Overview of GDM Screening Guidelines
Different health organizations recommend various screening methods and timings, but the goal remains the same: early identification and management of GDM to reduce complications.
Guidelines from Major Health Organizations
American Diabetes Association (ADA)
The ADA recommends screening all pregnant women between 24 and 28 weeks of gestation. The preferred method is the 50-g oral glucose challenge test (GCT), followed by a diagnostic 100-g oral glucose tolerance test (OGTT) if screening is positive. Women with risk factors may be screened earlier.
World Health Organization (WHO)
WHO suggests universal screening for GDM using a 75-g OGTT at 24–28 weeks of gestation. A fasting plasma glucose level ≥5.1 mmol/L (92 mg/dL) or a 2-hour value ≥8.5 mmol/L (153 mg/dL) indicates GDM. They emphasize the importance of timely screening to prevent adverse outcomes.
International Association of Diabetes and Pregnancy Study Groups (IADPSG)
IADPSG recommends a one-step 75-g OGTT for all pregnant women at 24–28 weeks. Diagnosis is made if any of the following plasma glucose values are met or exceeded: fasting ≥5.1 mmol/L (92 mg/dL), 1-hour ≥10.0 mmol/L (180 mg/dL), or 2-hour ≥8.5 mmol/L (153 mg/dL). This approach aims for early detection and intervention.
Comparison of Guidelines
- Timing: Most organizations recommend screening between 24-28 weeks.

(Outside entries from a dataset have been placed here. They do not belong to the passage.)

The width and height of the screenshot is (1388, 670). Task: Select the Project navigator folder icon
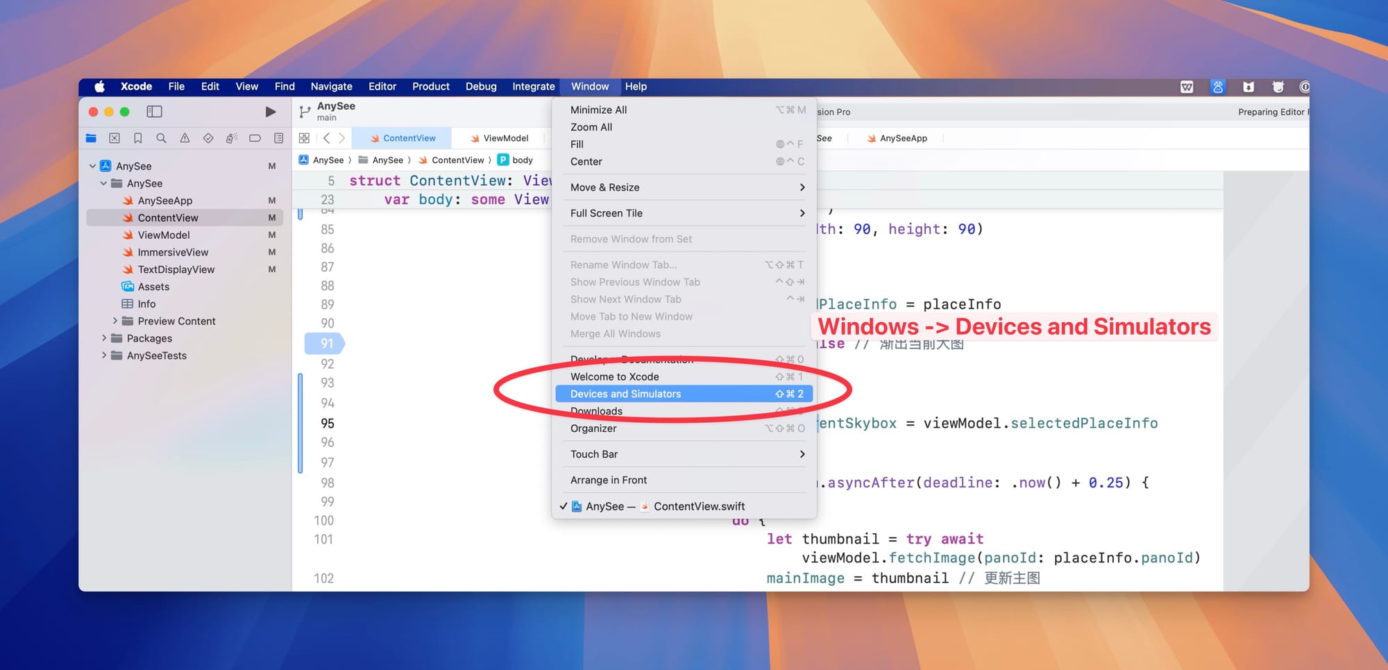click(x=91, y=138)
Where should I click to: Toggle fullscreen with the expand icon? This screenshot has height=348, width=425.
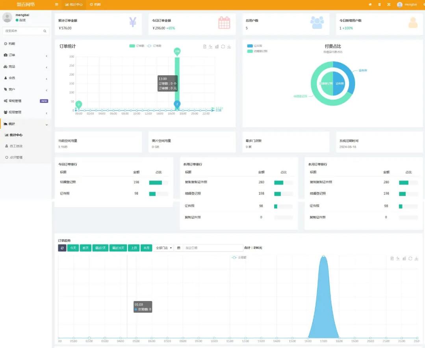(389, 4)
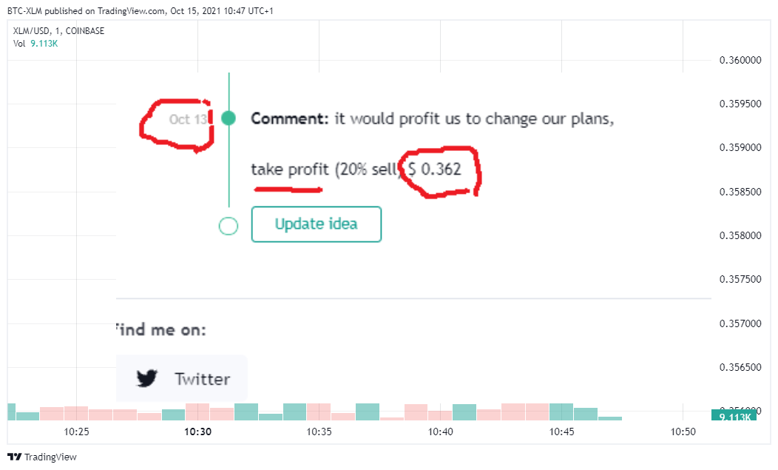
Task: Click the take profit underlined text
Action: click(290, 170)
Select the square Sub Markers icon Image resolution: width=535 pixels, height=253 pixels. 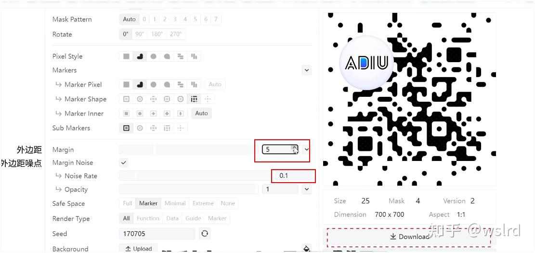pyautogui.click(x=126, y=128)
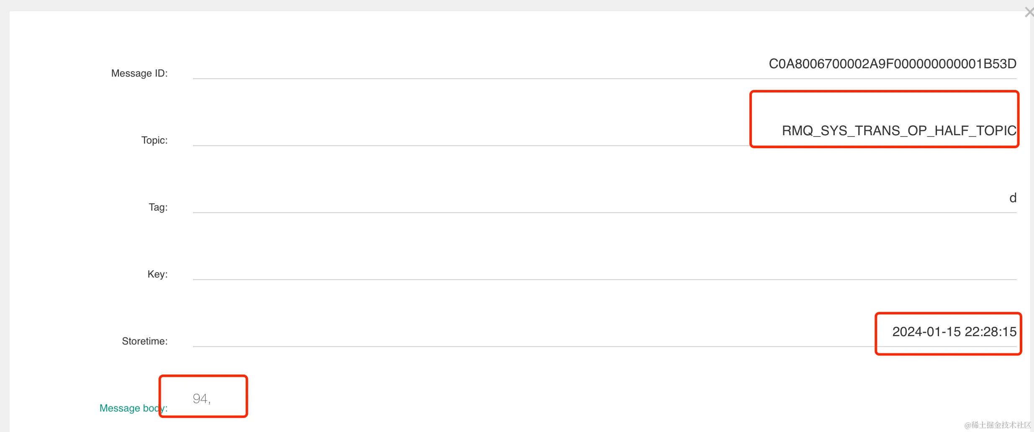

- Methods: The ADA favors a two-step approach; WHO and IADPSG recommend a one-step test.
- Thresholds: Vary slightly but aim for early detection and consistent diagnosis criteria.
Understanding these guidelines helps healthcare providers select appropriate screening strategies, ensuring timely diagnosis and management of GDM to improve maternal and neonatal outcomes.